The Rehnquist Court (1986–2005)
Did the Rehnquist Court find there to be a constitutional right to die?
No, the majority of the U.S. Supreme Court declined to recognize that the Fourteenth Amendment’s Due Process Clause and its protection of life, liberty, and property included a right to die. In Washington v. Glucksberg (1997), the Court determined that terminally ill patients did not possess such a constitutional right to physician-assisted suicide. Chief Justice William Rehnquist wrote that there was a “consistent and almost universal tradition” of criminalizing the assisting of suicide. “The States’ assisted-suicide bans are not innovations,” he wrote. “Rather, they are longstanding expressions of the States’ commitment to the protection and preservation of human life.”

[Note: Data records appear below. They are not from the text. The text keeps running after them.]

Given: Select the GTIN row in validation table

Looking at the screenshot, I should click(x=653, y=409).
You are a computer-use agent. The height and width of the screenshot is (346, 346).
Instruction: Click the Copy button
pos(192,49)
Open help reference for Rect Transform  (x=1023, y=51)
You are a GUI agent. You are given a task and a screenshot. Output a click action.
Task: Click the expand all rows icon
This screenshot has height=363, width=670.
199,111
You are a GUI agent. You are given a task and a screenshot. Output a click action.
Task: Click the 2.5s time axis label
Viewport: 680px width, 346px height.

The Court had dealt with a related issue in Cruzan v. Director, Missouri Department of Health (1990). In that decision, the Court determined that a state could refuse to withdraw life support from a person in a vegetative state absent clear and convincing evidence that the patient would have wanted such a course of action. However, the Court said there was a clear difference between the two cases. Chief Justice Rehnquist wrote that there was a large distinction between assisted suicide and the refusal of unwanted medical treatment. He explained: “In Cruzan itself, … we certainly gave no indication that the right to refuse unwanted medical treatment could be somehow transmuted into a right to assistance in committing suicide.”